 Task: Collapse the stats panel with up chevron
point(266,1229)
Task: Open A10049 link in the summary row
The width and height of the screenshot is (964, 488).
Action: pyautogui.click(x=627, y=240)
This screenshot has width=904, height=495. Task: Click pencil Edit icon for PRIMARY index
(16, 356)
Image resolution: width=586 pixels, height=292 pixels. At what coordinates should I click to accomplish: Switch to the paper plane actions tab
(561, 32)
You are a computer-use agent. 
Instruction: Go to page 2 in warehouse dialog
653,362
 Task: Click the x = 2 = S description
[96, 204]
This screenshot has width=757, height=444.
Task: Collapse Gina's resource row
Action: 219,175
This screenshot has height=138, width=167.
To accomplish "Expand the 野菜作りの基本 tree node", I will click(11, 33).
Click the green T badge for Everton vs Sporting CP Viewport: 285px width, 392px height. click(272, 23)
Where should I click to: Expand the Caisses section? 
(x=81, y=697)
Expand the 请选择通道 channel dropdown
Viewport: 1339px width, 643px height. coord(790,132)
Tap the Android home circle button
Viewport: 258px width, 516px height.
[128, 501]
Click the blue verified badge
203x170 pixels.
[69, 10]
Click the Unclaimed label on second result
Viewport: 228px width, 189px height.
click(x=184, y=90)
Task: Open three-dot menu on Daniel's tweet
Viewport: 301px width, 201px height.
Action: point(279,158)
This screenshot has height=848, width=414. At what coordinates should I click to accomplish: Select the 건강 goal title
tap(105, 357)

Task goal:
Revise the lines above by replacing "Expand" with "Open" wherever it occurs, leaving everything else unchanged.

Task output:
 Task: Collapse the stats panel with up chevron
point(266,1229)
Task: Open A10049 link in the summary row
The width and height of the screenshot is (964, 488).
Action: pyautogui.click(x=627, y=240)
This screenshot has width=904, height=495. Task: Click pencil Edit icon for PRIMARY index
(16, 356)
Image resolution: width=586 pixels, height=292 pixels. At what coordinates should I click to accomplish: Switch to the paper plane actions tab
(561, 32)
You are a computer-use agent. 
Instruction: Go to page 2 in warehouse dialog
653,362
 Task: Click the x = 2 = S description
[96, 204]
This screenshot has width=757, height=444.
Task: Collapse Gina's resource row
Action: 219,175
This screenshot has height=138, width=167.
To accomplish "Open the 野菜作りの基本 tree node", I will click(11, 33).
Click the green T badge for Everton vs Sporting CP Viewport: 285px width, 392px height. click(272, 23)
Where should I click to: Open the Caisses section? 
(x=81, y=697)
Open the 请选择通道 channel dropdown
Viewport: 1339px width, 643px height. coord(790,132)
Tap the Android home circle button
Viewport: 258px width, 516px height.
[128, 501]
Click the blue verified badge
203x170 pixels.
[69, 10]
Click the Unclaimed label on second result
Viewport: 228px width, 189px height.
click(x=184, y=90)
Task: Open three-dot menu on Daniel's tweet
Viewport: 301px width, 201px height.
Action: point(279,158)
This screenshot has height=848, width=414. At what coordinates should I click to accomplish: Select the 건강 goal title
tap(105, 357)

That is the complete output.